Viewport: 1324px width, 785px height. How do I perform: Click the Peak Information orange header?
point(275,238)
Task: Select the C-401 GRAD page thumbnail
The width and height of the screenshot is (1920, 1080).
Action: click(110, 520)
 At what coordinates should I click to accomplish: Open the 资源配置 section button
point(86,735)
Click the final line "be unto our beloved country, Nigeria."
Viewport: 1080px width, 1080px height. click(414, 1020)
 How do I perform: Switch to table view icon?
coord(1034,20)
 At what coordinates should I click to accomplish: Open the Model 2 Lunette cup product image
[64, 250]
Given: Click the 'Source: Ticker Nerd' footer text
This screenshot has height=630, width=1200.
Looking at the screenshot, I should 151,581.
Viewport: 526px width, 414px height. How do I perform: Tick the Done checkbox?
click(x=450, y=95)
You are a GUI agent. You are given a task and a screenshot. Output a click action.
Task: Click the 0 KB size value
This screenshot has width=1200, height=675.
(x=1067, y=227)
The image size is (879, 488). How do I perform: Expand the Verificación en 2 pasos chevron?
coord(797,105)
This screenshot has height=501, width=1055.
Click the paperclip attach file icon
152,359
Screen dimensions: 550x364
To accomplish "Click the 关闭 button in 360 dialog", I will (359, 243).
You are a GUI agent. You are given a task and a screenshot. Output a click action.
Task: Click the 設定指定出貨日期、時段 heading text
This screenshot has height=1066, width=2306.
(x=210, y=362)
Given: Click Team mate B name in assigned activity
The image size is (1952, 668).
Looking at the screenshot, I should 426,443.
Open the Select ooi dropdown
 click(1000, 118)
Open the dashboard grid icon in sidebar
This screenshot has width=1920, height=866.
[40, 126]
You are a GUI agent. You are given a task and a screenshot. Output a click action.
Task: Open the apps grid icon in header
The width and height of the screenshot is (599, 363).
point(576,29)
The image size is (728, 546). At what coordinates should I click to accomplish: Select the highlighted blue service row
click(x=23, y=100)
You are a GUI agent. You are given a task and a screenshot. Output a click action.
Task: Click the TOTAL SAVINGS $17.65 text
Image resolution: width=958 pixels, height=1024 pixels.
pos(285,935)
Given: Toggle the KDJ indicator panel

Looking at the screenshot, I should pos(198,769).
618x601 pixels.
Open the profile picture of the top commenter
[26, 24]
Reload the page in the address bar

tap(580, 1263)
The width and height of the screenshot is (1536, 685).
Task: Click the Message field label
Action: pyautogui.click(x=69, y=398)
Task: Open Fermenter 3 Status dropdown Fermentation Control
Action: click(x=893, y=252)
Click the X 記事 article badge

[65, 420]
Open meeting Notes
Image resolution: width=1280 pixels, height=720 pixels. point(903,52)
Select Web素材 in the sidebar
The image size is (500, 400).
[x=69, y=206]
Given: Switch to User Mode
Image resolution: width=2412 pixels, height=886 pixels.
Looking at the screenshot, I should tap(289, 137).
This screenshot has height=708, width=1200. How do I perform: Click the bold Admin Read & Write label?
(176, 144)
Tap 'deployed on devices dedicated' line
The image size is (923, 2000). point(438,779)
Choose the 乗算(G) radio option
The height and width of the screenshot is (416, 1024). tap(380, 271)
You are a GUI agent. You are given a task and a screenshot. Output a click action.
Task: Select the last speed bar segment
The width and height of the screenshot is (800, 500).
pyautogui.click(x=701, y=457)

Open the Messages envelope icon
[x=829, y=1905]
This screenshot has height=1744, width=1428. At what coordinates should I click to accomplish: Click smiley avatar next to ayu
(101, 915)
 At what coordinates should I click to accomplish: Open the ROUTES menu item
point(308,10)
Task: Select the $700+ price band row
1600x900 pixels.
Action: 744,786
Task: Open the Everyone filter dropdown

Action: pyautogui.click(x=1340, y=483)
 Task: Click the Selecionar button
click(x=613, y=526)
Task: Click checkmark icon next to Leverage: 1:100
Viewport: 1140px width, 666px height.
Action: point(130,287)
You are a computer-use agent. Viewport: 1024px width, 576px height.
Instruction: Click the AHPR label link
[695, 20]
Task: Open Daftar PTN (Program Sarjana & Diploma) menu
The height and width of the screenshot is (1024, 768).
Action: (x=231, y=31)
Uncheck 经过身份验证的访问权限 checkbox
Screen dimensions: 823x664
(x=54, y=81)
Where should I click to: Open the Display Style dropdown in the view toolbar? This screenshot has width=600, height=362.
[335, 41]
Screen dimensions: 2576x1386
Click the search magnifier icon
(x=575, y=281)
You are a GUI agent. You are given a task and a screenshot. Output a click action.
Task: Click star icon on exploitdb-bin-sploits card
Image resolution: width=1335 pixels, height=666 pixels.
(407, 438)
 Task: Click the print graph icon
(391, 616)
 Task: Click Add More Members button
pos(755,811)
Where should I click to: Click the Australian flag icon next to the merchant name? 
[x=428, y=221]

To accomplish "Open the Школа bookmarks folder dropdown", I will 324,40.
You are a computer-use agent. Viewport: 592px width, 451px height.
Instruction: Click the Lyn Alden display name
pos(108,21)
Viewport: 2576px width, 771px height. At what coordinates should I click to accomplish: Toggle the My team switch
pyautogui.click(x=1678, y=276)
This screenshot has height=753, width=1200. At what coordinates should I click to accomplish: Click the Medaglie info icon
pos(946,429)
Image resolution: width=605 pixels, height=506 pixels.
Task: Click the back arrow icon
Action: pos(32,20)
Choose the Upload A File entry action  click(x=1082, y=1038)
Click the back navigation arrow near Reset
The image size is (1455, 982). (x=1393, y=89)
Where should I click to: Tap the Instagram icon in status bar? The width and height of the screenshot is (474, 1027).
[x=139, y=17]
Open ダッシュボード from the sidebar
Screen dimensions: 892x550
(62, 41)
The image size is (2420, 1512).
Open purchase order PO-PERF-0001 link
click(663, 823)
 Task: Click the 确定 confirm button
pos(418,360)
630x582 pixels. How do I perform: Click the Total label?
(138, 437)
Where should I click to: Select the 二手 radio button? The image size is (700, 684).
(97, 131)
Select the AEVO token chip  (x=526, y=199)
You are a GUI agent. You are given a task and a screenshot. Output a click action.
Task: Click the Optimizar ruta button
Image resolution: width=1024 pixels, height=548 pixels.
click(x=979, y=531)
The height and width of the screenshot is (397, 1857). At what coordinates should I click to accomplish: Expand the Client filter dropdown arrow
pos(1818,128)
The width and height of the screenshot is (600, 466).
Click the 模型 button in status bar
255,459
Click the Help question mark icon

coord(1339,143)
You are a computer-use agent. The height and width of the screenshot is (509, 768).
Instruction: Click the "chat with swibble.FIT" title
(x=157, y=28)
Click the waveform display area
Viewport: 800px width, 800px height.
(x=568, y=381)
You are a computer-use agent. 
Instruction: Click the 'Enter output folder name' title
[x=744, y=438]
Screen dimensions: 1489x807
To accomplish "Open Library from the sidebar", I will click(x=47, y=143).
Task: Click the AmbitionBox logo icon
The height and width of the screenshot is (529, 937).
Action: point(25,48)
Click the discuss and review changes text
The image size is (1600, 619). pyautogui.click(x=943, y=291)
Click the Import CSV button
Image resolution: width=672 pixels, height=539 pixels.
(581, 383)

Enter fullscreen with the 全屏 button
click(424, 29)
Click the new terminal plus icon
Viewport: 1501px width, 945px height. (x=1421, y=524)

+ + + + + + +

### Instructions to follow:
Above are the records; copy all of them exactly.

### Written solution:
Viewport: 1324px width, 785px height. How do I perform: Click the Peak Information orange header?
point(275,238)
Task: Select the C-401 GRAD page thumbnail
The width and height of the screenshot is (1920, 1080).
Action: click(110, 520)
 At what coordinates should I click to accomplish: Open the 资源配置 section button
point(86,735)
Click the final line "be unto our beloved country, Nigeria."
Viewport: 1080px width, 1080px height. click(414, 1020)
 How do I perform: Switch to table view icon?
coord(1034,20)
 At what coordinates should I click to accomplish: Open the Model 2 Lunette cup product image
[64, 250]
Given: Click the 'Source: Ticker Nerd' footer text
This screenshot has height=630, width=1200.
Looking at the screenshot, I should 151,581.
Viewport: 526px width, 414px height. How do I perform: Tick the Done checkbox?
click(x=450, y=95)
You are a GUI agent. You are given a task and a screenshot. Output a click action.
Task: Click the 0 KB size value
This screenshot has width=1200, height=675.
(x=1067, y=227)
The image size is (879, 488). How do I perform: Expand the Verificación en 2 pasos chevron?
coord(797,105)
This screenshot has height=501, width=1055.
Click the paperclip attach file icon
152,359
Screen dimensions: 550x364
To accomplish "Click the 关闭 button in 360 dialog", I will (359, 243).
You are a GUI agent. You are given a task and a screenshot. Output a click action.
Task: Click the 設定指定出貨日期、時段 heading text
This screenshot has height=1066, width=2306.
(x=210, y=362)
Given: Click Team mate B name in assigned activity
The image size is (1952, 668).
Looking at the screenshot, I should 426,443.
Open the Select ooi dropdown
 click(1000, 118)
Open the dashboard grid icon in sidebar
This screenshot has width=1920, height=866.
[40, 126]
You are a GUI agent. You are given a task and a screenshot. Output a click action.
Task: Open the apps grid icon in header
The width and height of the screenshot is (599, 363).
point(576,29)
The image size is (728, 546). At what coordinates should I click to accomplish: Select the highlighted blue service row
click(x=23, y=100)
You are a GUI agent. You are given a task and a screenshot. Output a click action.
Task: Click the TOTAL SAVINGS $17.65 text
Image resolution: width=958 pixels, height=1024 pixels.
pos(285,935)
Given: Toggle the KDJ indicator panel

Looking at the screenshot, I should pos(198,769).
618x601 pixels.
Open the profile picture of the top commenter
[26, 24]
Reload the page in the address bar

tap(580, 1263)
The width and height of the screenshot is (1536, 685).
Task: Click the Message field label
Action: pyautogui.click(x=69, y=398)
Task: Open Fermenter 3 Status dropdown Fermentation Control
Action: click(x=893, y=252)
Click the X 記事 article badge

[65, 420]
Open meeting Notes
Image resolution: width=1280 pixels, height=720 pixels. point(903,52)
Select Web素材 in the sidebar
The image size is (500, 400).
[x=69, y=206]
Given: Switch to User Mode
Image resolution: width=2412 pixels, height=886 pixels.
Looking at the screenshot, I should tap(289, 137).
This screenshot has height=708, width=1200. How do I perform: Click the bold Admin Read & Write label?
(176, 144)
Tap 'deployed on devices dedicated' line
The image size is (923, 2000). point(438,779)
Choose the 乗算(G) radio option
The height and width of the screenshot is (416, 1024). tap(380, 271)
You are a GUI agent. You are given a task and a screenshot. Output a click action.
Task: Select the last speed bar segment
The width and height of the screenshot is (800, 500).
pyautogui.click(x=701, y=457)

Open the Messages envelope icon
[x=829, y=1905]
This screenshot has height=1744, width=1428. At what coordinates should I click to accomplish: Click smiley avatar next to ayu
(101, 915)
 At what coordinates should I click to accomplish: Open the ROUTES menu item
point(308,10)
Task: Select the $700+ price band row
1600x900 pixels.
Action: 744,786
Task: Open the Everyone filter dropdown

Action: pyautogui.click(x=1340, y=483)
 Task: Click the Selecionar button
click(x=613, y=526)
Task: Click checkmark icon next to Leverage: 1:100
Viewport: 1140px width, 666px height.
Action: point(130,287)
You are a computer-use agent. Viewport: 1024px width, 576px height.
Instruction: Click the AHPR label link
[695, 20]
Task: Open Daftar PTN (Program Sarjana & Diploma) menu
The height and width of the screenshot is (1024, 768).
Action: (x=231, y=31)
Uncheck 经过身份验证的访问权限 checkbox
Screen dimensions: 823x664
(x=54, y=81)
Where should I click to: Open the Display Style dropdown in the view toolbar? This screenshot has width=600, height=362.
[335, 41]
Screen dimensions: 2576x1386
Click the search magnifier icon
(x=575, y=281)
You are a GUI agent. You are given a task and a screenshot. Output a click action.
Task: Click star icon on exploitdb-bin-sploits card
Image resolution: width=1335 pixels, height=666 pixels.
(407, 438)
 Task: Click the print graph icon
(391, 616)
 Task: Click Add More Members button
pos(755,811)
Where should I click to: Click the Australian flag icon next to the merchant name? 
[x=428, y=221]

To accomplish "Open the Школа bookmarks folder dropdown", I will 324,40.
You are a computer-use agent. Viewport: 592px width, 451px height.
Instruction: Click the Lyn Alden display name
pos(108,21)
Viewport: 2576px width, 771px height. At what coordinates should I click to accomplish: Toggle the My team switch
pyautogui.click(x=1678, y=276)
This screenshot has height=753, width=1200. At what coordinates should I click to accomplish: Click the Medaglie info icon
pos(946,429)
Image resolution: width=605 pixels, height=506 pixels.
Task: Click the back arrow icon
Action: pos(32,20)
Choose the Upload A File entry action  click(x=1082, y=1038)
Click the back navigation arrow near Reset
The image size is (1455, 982). (x=1393, y=89)
Where should I click to: Tap the Instagram icon in status bar? The width and height of the screenshot is (474, 1027).
[x=139, y=17]
Open ダッシュボード from the sidebar
Screen dimensions: 892x550
(62, 41)
The image size is (2420, 1512).
Open purchase order PO-PERF-0001 link
click(663, 823)
 Task: Click the 确定 confirm button
pos(418,360)
630x582 pixels. How do I perform: Click the Total label?
(138, 437)
Where should I click to: Select the 二手 radio button? The image size is (700, 684).
(97, 131)
Select the AEVO token chip  (x=526, y=199)
You are a GUI agent. You are given a task and a screenshot. Output a click action.
Task: Click the Optimizar ruta button
Image resolution: width=1024 pixels, height=548 pixels.
click(x=979, y=531)
The height and width of the screenshot is (397, 1857). At what coordinates should I click to accomplish: Expand the Client filter dropdown arrow
pos(1818,128)
The width and height of the screenshot is (600, 466).
Click the 模型 button in status bar
255,459
Click the Help question mark icon

coord(1339,143)
You are a computer-use agent. The height and width of the screenshot is (509, 768).
Instruction: Click the "chat with swibble.FIT" title
(x=157, y=28)
Click the waveform display area
Viewport: 800px width, 800px height.
(x=568, y=381)
You are a computer-use agent. 
Instruction: Click the 'Enter output folder name' title
[x=744, y=438]
Screen dimensions: 1489x807
To accomplish "Open Library from the sidebar", I will click(x=47, y=143).
Task: Click the AmbitionBox logo icon
The height and width of the screenshot is (529, 937).
Action: point(25,48)
Click the discuss and review changes text
The image size is (1600, 619). pyautogui.click(x=943, y=291)
Click the Import CSV button
Image resolution: width=672 pixels, height=539 pixels.
(581, 383)

Enter fullscreen with the 全屏 button
click(424, 29)
Click the new terminal plus icon
Viewport: 1501px width, 945px height. (x=1421, y=524)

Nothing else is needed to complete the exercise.